--- START ---

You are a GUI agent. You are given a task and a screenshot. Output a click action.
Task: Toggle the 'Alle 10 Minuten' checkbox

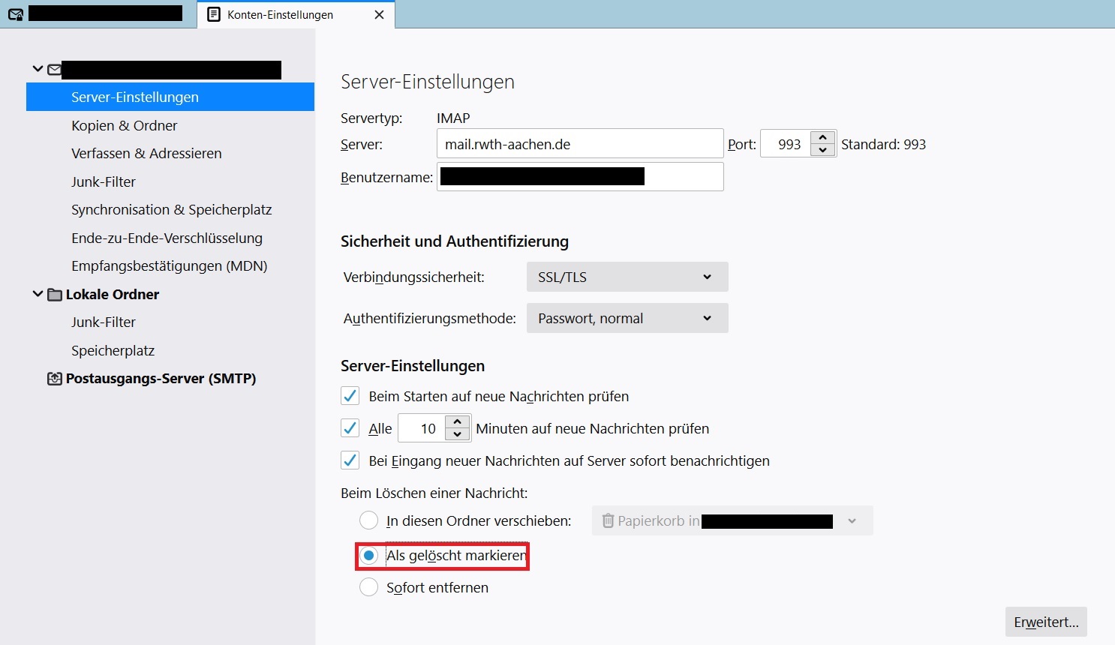pos(350,428)
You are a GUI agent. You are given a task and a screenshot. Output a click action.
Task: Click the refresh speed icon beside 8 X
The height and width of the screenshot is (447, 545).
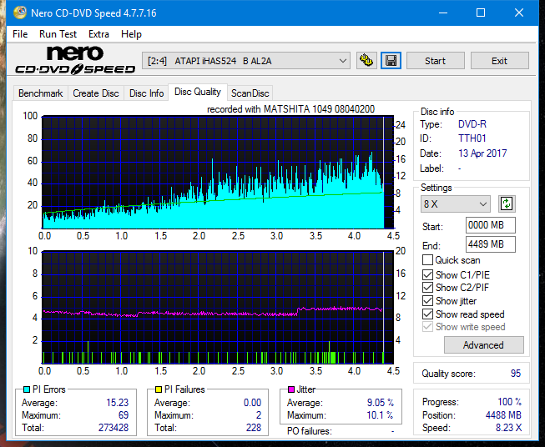click(506, 203)
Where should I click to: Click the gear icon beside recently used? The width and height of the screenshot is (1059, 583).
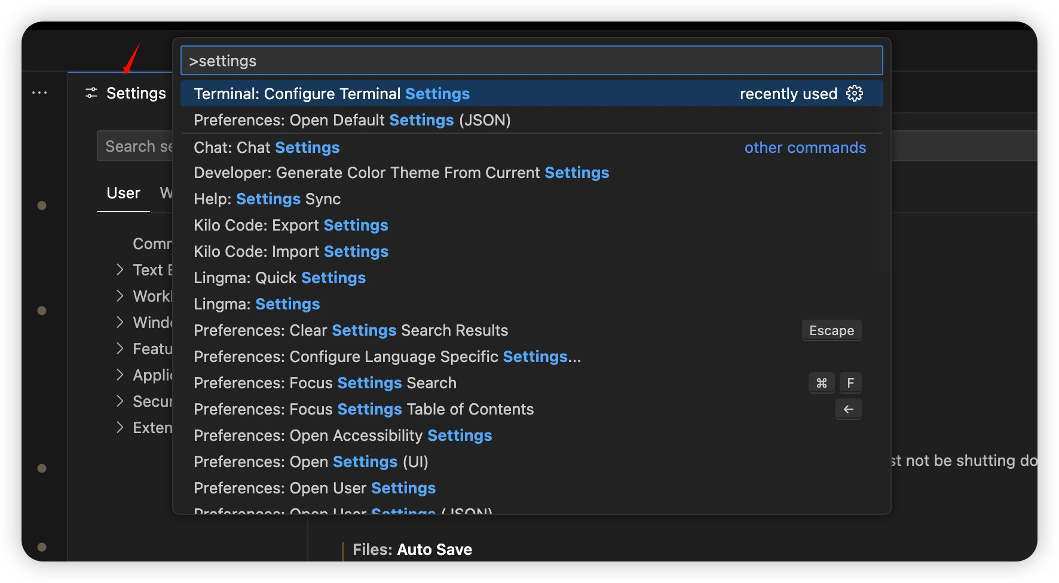(854, 93)
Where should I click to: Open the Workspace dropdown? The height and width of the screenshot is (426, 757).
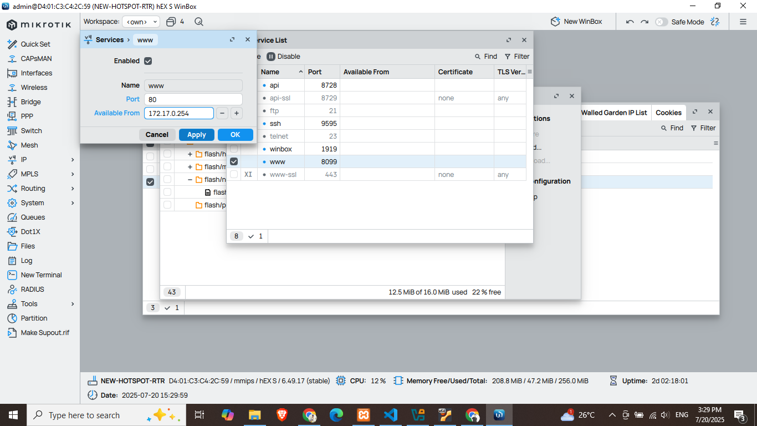coord(141,22)
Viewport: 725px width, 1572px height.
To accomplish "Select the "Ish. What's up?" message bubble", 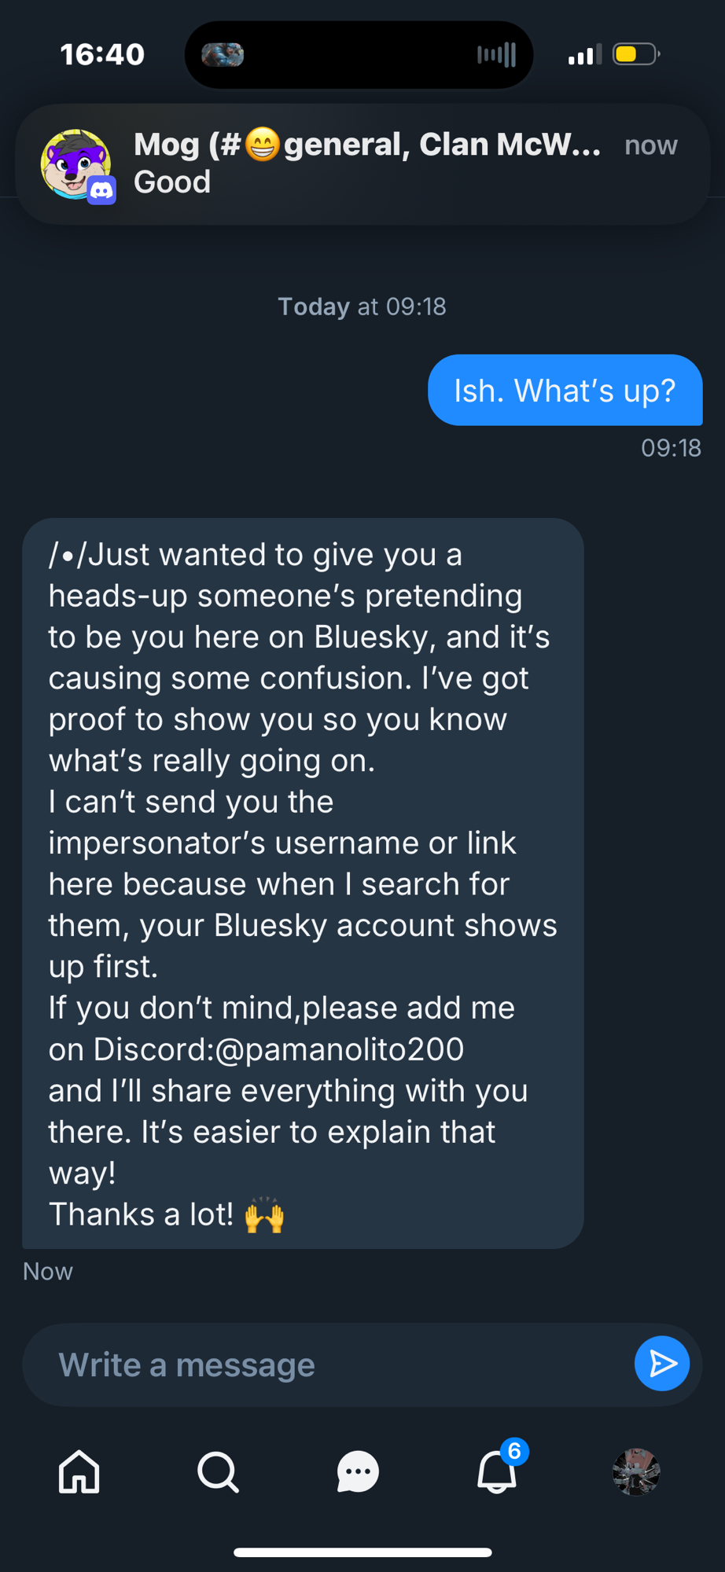I will [565, 390].
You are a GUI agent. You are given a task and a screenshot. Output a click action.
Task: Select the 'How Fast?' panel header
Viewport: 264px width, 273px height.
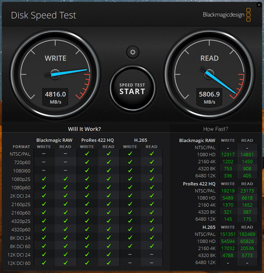pyautogui.click(x=216, y=129)
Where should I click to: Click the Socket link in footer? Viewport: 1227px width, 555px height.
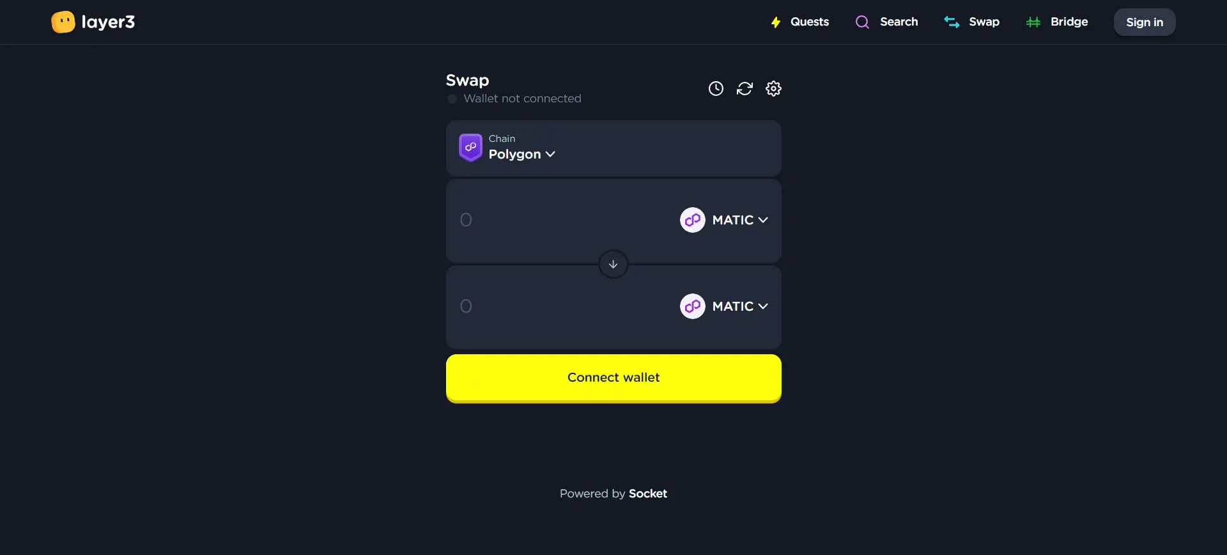(647, 494)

--- END ---

Which lines run from the one holding "Viewport: 264px width, 273px height." through the end of the records? Reproduce them word for word, both ends included, with no pictures.

Viewport: 264px width, 273px height.
pyautogui.click(x=216, y=129)
Where should I click to: Click the Socket link in footer? Viewport: 1227px width, 555px height.
(647, 494)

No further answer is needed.